If the email doesn’t meet a threshold score it simply won’t be delivered to the end user, the same as a SEG blocks emails with malicious attachments. ++This is what Security teams actually want++, as it reduces the reliance on the weakest link - the End User - acting correctly (ie verifying an Orange signature) and simply takes the bad email out of their flow altogether.

Abnormal have taken the lead in this space with ProofPoint and Mimecast playing catchup, and others will likely emerge. But these are the tools that large Enterprises are already adopting to address this challenge.

No Cybersecurity professional is going to look at this Orange Check solution and see it as useful.

Their first point will be that which Vitor Pamplona (npub1gcx…nj5z) pointed out - bad actors will be able to get their own DID so relying on them is futile.

Secondly, unless they are ubiquitous to the point company’s would refuse non-DID signed email, then they have to leave non-Orange Checked emails to User discretion which is exactly what they don’t want to do.

Finally if this approach was going to be feasible, Microsoft (MSTR’s biggest competitor) would have already made it work - they dominate enterprise email and would have baked this in to their offering - they’re not going to allow a competitor to come in and monetise a product in that space, that’s simply not how big business works.

So what is the one chance that MicroStrategy has for this to be successful?

They will need to get the US Government onboard as a large customer and lobby to have Cybersecurity compliance frameworks require it - ie Gov entities won’t accept incoming mail without it.

Compliance tends to create its own industry; in consulting, certification, and technology solutions.

The only way this gets broad adoption is if some US Government Institution sees an ability to price out Bitcoin transactions by pushing this non-monetary usecase and forcing others to join in by mandating DIDs, and Big 4 consultancies see an ability to create an industry around it.

I don’t know how they could justify that.

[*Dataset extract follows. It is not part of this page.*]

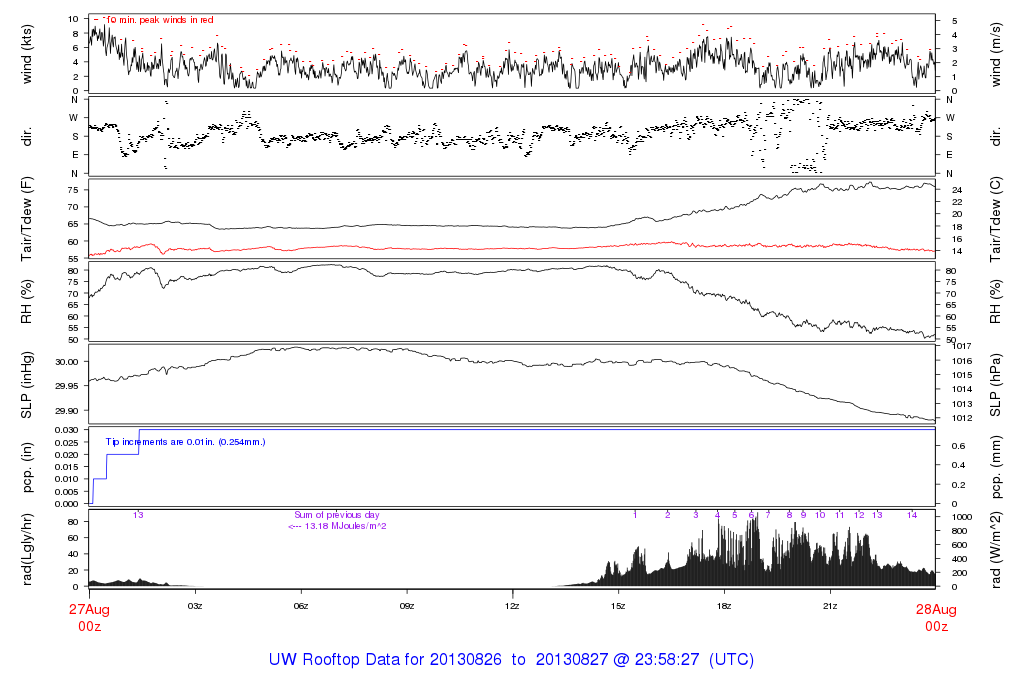The image size is (1024, 700).
Task: Click the "RH (%)" left axis label
Action: tap(27, 300)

Certainly for email they couldn’t, possibly for codesigning or internet access or something I guess they could try as part of “secure digital supply chains”.

So if these Orange Checks somehow do gain traction you can be certain, ++100% certain++, it’s not because the free market thought they were a good solution and actually solve a problem but rather because powerful entities want to kneecap Bitcoin.

Of all the things Michael Saylor could do with 1% of the only absolutely scarce asset in the world, deciding to go this route for his company’s first project on Bitcoin is incredibly strange.

It’s as if he hasn’t actually spoken to any customers about how they’re doing email security today and instead just rolled with an idea that sounded good on paper but is in practice, useless.

I’m doubtful it will go anywhere and will be far more sceptical if it actually does.


Besides, not enough fawning for him here, and too many who see his spookiness. He’ll stick to Xitter with all the other fiat CEOs.